Assignment -> The response must contain all of the entries, each one repeated exactly.

Data entries ->
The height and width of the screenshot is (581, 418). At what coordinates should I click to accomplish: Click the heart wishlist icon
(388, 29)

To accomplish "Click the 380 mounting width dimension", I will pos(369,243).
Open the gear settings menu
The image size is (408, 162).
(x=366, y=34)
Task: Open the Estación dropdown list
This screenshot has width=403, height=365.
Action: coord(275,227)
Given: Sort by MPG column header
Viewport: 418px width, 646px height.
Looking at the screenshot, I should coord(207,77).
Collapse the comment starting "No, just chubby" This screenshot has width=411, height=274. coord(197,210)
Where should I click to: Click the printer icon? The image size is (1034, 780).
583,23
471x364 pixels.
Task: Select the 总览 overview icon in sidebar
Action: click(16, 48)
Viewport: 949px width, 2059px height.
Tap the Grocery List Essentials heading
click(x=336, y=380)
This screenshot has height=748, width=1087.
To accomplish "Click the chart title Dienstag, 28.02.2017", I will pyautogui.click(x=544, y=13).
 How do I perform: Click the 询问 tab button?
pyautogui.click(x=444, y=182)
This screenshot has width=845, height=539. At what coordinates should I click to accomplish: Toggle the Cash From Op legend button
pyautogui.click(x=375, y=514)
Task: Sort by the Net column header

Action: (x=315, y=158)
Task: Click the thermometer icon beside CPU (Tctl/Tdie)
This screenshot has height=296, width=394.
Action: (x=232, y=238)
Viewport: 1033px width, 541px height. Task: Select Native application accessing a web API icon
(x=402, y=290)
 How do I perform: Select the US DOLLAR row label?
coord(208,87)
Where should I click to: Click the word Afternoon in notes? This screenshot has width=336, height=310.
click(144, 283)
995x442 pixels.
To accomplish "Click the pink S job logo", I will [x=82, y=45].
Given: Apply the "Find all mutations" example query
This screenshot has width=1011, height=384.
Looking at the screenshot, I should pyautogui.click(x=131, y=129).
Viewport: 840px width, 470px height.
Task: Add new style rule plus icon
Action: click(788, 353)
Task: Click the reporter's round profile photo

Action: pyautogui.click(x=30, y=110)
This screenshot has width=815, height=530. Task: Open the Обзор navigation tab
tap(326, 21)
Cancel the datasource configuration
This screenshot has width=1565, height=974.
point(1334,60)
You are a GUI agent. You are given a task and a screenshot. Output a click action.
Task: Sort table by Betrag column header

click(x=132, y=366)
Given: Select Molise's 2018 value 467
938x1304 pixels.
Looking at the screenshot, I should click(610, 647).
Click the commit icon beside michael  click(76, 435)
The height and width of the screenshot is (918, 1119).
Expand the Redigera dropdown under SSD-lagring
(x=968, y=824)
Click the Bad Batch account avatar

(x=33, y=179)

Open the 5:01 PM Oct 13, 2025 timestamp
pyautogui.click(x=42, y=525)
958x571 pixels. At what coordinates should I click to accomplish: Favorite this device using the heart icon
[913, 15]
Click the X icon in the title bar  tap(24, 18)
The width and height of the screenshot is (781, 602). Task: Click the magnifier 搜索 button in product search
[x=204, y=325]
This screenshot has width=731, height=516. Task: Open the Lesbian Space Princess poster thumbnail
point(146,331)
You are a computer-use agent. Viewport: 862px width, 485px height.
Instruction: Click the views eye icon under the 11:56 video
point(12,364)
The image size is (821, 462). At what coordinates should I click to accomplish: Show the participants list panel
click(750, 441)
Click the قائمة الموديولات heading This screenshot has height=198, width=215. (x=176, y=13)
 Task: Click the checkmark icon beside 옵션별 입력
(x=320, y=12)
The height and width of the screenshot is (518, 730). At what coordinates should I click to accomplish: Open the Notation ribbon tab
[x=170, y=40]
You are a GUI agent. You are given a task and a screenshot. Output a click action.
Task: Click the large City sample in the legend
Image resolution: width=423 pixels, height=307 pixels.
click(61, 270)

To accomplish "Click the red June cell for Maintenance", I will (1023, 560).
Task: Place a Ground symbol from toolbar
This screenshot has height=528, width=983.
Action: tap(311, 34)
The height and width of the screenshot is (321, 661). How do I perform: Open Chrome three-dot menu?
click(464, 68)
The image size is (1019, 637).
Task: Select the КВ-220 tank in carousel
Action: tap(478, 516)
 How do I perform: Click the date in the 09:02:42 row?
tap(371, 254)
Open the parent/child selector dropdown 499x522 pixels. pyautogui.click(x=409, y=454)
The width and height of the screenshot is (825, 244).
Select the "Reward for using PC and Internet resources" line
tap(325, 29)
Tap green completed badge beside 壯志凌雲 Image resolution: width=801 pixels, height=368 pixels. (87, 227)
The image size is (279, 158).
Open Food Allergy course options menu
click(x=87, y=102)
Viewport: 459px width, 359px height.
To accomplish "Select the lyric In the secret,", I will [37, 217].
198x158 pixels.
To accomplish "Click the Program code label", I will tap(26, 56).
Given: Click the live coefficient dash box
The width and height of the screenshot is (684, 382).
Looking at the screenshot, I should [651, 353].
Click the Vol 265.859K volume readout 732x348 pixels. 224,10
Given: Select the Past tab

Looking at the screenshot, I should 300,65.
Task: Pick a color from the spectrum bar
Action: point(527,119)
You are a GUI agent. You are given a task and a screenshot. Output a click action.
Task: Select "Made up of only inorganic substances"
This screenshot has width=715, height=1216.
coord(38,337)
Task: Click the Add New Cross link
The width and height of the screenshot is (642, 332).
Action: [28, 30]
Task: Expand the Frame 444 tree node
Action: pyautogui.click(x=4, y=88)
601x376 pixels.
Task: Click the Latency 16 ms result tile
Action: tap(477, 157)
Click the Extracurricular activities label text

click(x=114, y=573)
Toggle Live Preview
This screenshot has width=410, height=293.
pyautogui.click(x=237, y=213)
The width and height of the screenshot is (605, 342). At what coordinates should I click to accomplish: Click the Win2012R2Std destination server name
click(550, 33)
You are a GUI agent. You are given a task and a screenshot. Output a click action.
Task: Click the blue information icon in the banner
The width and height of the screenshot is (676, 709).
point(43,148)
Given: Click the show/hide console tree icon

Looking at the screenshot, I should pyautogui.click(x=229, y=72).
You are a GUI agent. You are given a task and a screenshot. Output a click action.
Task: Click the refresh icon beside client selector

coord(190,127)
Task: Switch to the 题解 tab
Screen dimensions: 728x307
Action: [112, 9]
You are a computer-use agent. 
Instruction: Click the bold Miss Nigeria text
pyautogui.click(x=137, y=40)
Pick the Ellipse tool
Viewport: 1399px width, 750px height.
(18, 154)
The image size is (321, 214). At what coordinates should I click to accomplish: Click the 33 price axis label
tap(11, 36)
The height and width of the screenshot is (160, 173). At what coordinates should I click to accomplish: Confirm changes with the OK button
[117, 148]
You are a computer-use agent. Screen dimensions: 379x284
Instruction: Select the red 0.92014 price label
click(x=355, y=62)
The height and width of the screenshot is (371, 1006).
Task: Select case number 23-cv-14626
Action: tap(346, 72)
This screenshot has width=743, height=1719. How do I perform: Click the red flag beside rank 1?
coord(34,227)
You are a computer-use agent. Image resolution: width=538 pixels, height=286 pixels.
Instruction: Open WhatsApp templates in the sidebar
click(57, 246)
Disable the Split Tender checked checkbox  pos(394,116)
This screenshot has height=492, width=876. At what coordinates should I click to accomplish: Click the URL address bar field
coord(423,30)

Your response ->
The height and width of the screenshot is (581, 418). At what coordinates should I click to accomplish: Click the heart wishlist icon
(388, 29)

To accomplish "Click the 380 mounting width dimension", I will pos(369,243).
Open the gear settings menu
The image size is (408, 162).
(x=366, y=34)
Task: Open the Estación dropdown list
This screenshot has width=403, height=365.
Action: coord(275,227)
Given: Sort by MPG column header
Viewport: 418px width, 646px height.
Looking at the screenshot, I should coord(207,77).
Collapse the comment starting "No, just chubby" This screenshot has width=411, height=274. coord(197,210)
Where should I click to: Click the printer icon? The image size is (1034, 780).
583,23
471x364 pixels.
Task: Select the 总览 overview icon in sidebar
Action: click(16, 48)
Viewport: 949px width, 2059px height.
Tap the Grocery List Essentials heading
click(x=336, y=380)
This screenshot has height=748, width=1087.
To accomplish "Click the chart title Dienstag, 28.02.2017", I will pyautogui.click(x=544, y=13).
 How do I perform: Click the 询问 tab button?
pyautogui.click(x=444, y=182)
This screenshot has width=845, height=539. At what coordinates should I click to accomplish: Toggle the Cash From Op legend button
pyautogui.click(x=375, y=514)
Task: Sort by the Net column header

Action: (x=315, y=158)
Task: Click the thermometer icon beside CPU (Tctl/Tdie)
This screenshot has height=296, width=394.
Action: (x=232, y=238)
Viewport: 1033px width, 541px height. Task: Select Native application accessing a web API icon
(x=402, y=290)
 How do I perform: Select the US DOLLAR row label?
coord(208,87)
Where should I click to: Click the word Afternoon in notes? This screenshot has width=336, height=310.
click(144, 283)
995x442 pixels.
To accomplish "Click the pink S job logo", I will [x=82, y=45].
Given: Apply the "Find all mutations" example query
This screenshot has width=1011, height=384.
Looking at the screenshot, I should pyautogui.click(x=131, y=129).
Viewport: 840px width, 470px height.
Task: Add new style rule plus icon
Action: click(788, 353)
Task: Click the reporter's round profile photo

Action: pyautogui.click(x=30, y=110)
This screenshot has width=815, height=530. Task: Open the Обзор navigation tab
tap(326, 21)
Cancel the datasource configuration
This screenshot has width=1565, height=974.
point(1334,60)
You are a GUI agent. You are given a task and a screenshot. Output a click action.
Task: Sort table by Betrag column header

click(x=132, y=366)
Given: Select Molise's 2018 value 467
938x1304 pixels.
Looking at the screenshot, I should click(610, 647).
Click the commit icon beside michael  click(76, 435)
The height and width of the screenshot is (918, 1119).
Expand the Redigera dropdown under SSD-lagring
(x=968, y=824)
Click the Bad Batch account avatar

(x=33, y=179)

Open the 5:01 PM Oct 13, 2025 timestamp
pyautogui.click(x=42, y=525)
958x571 pixels. At what coordinates should I click to accomplish: Favorite this device using the heart icon
[913, 15]
Click the X icon in the title bar  tap(24, 18)
The width and height of the screenshot is (781, 602). Task: Click the magnifier 搜索 button in product search
[x=204, y=325]
This screenshot has width=731, height=516. Task: Open the Lesbian Space Princess poster thumbnail
point(146,331)
You are a computer-use agent. Viewport: 862px width, 485px height.
Instruction: Click the views eye icon under the 11:56 video
point(12,364)
The image size is (821, 462). At what coordinates should I click to accomplish: Show the participants list panel
click(750, 441)
Click the قائمة الموديولات heading This screenshot has height=198, width=215. (x=176, y=13)
 Task: Click the checkmark icon beside 옵션별 입력
(x=320, y=12)
The height and width of the screenshot is (518, 730). At what coordinates should I click to accomplish: Open the Notation ribbon tab
[x=170, y=40]
You are a GUI agent. You are given a task and a screenshot. Output a click action.
Task: Click the large City sample in the legend
Image resolution: width=423 pixels, height=307 pixels.
click(61, 270)

To accomplish "Click the red June cell for Maintenance", I will (1023, 560).
Task: Place a Ground symbol from toolbar
This screenshot has height=528, width=983.
Action: tap(311, 34)
The height and width of the screenshot is (321, 661). How do I perform: Open Chrome three-dot menu?
click(464, 68)
The image size is (1019, 637).
Task: Select the КВ-220 tank in carousel
Action: tap(478, 516)
 How do I perform: Click the date in the 09:02:42 row?
tap(371, 254)
Open the parent/child selector dropdown 499x522 pixels. pyautogui.click(x=409, y=454)
The width and height of the screenshot is (825, 244).
Select the "Reward for using PC and Internet resources" line
tap(325, 29)
Tap green completed badge beside 壯志凌雲 Image resolution: width=801 pixels, height=368 pixels. (87, 227)
The image size is (279, 158).
Open Food Allergy course options menu
click(x=87, y=102)
Viewport: 459px width, 359px height.
To accomplish "Select the lyric In the secret,", I will [37, 217].
198x158 pixels.
To accomplish "Click the Program code label", I will tap(26, 56).
Given: Click the live coefficient dash box
The width and height of the screenshot is (684, 382).
Looking at the screenshot, I should [651, 353].
Click the Vol 265.859K volume readout 732x348 pixels. 224,10
Given: Select the Past tab

Looking at the screenshot, I should 300,65.
Task: Pick a color from the spectrum bar
Action: point(527,119)
You are a GUI agent. You are given a task and a screenshot. Output a click action.
Task: Select "Made up of only inorganic substances"
This screenshot has width=715, height=1216.
coord(38,337)
Task: Click the Add New Cross link
The width and height of the screenshot is (642, 332).
Action: [28, 30]
Task: Expand the Frame 444 tree node
Action: pyautogui.click(x=4, y=88)
601x376 pixels.
Task: Click the Latency 16 ms result tile
Action: tap(477, 157)
Click the Extracurricular activities label text

click(x=114, y=573)
Toggle Live Preview
This screenshot has width=410, height=293.
pyautogui.click(x=237, y=213)
The width and height of the screenshot is (605, 342). At what coordinates should I click to accomplish: Click the Win2012R2Std destination server name
click(550, 33)
You are a GUI agent. You are given a task and a screenshot. Output a click action.
Task: Click the blue information icon in the banner
The width and height of the screenshot is (676, 709).
point(43,148)
Given: Click the show/hide console tree icon

Looking at the screenshot, I should pyautogui.click(x=229, y=72).
You are a GUI agent. You are given a task and a screenshot. Output a click action.
Task: Click the refresh icon beside client selector

coord(190,127)
Task: Switch to the 题解 tab
Screen dimensions: 728x307
Action: [112, 9]
You are a computer-use agent. 
Instruction: Click the bold Miss Nigeria text
pyautogui.click(x=137, y=40)
Pick the Ellipse tool
Viewport: 1399px width, 750px height.
(18, 154)
The image size is (321, 214). At what coordinates should I click to accomplish: Click the 33 price axis label
tap(11, 36)
The height and width of the screenshot is (160, 173). At what coordinates should I click to accomplish: Confirm changes with the OK button
[117, 148]
You are a computer-use agent. Screen dimensions: 379x284
Instruction: Select the red 0.92014 price label
click(x=355, y=62)
The height and width of the screenshot is (371, 1006).
Task: Select case number 23-cv-14626
Action: tap(346, 72)
This screenshot has width=743, height=1719. How do I perform: Click the red flag beside rank 1?
coord(34,227)
You are a computer-use agent. Image resolution: width=538 pixels, height=286 pixels.
Instruction: Open WhatsApp templates in the sidebar
click(57, 246)
Disable the Split Tender checked checkbox  pos(394,116)
This screenshot has height=492, width=876. At what coordinates should I click to accomplish: Click the URL address bar field
coord(423,30)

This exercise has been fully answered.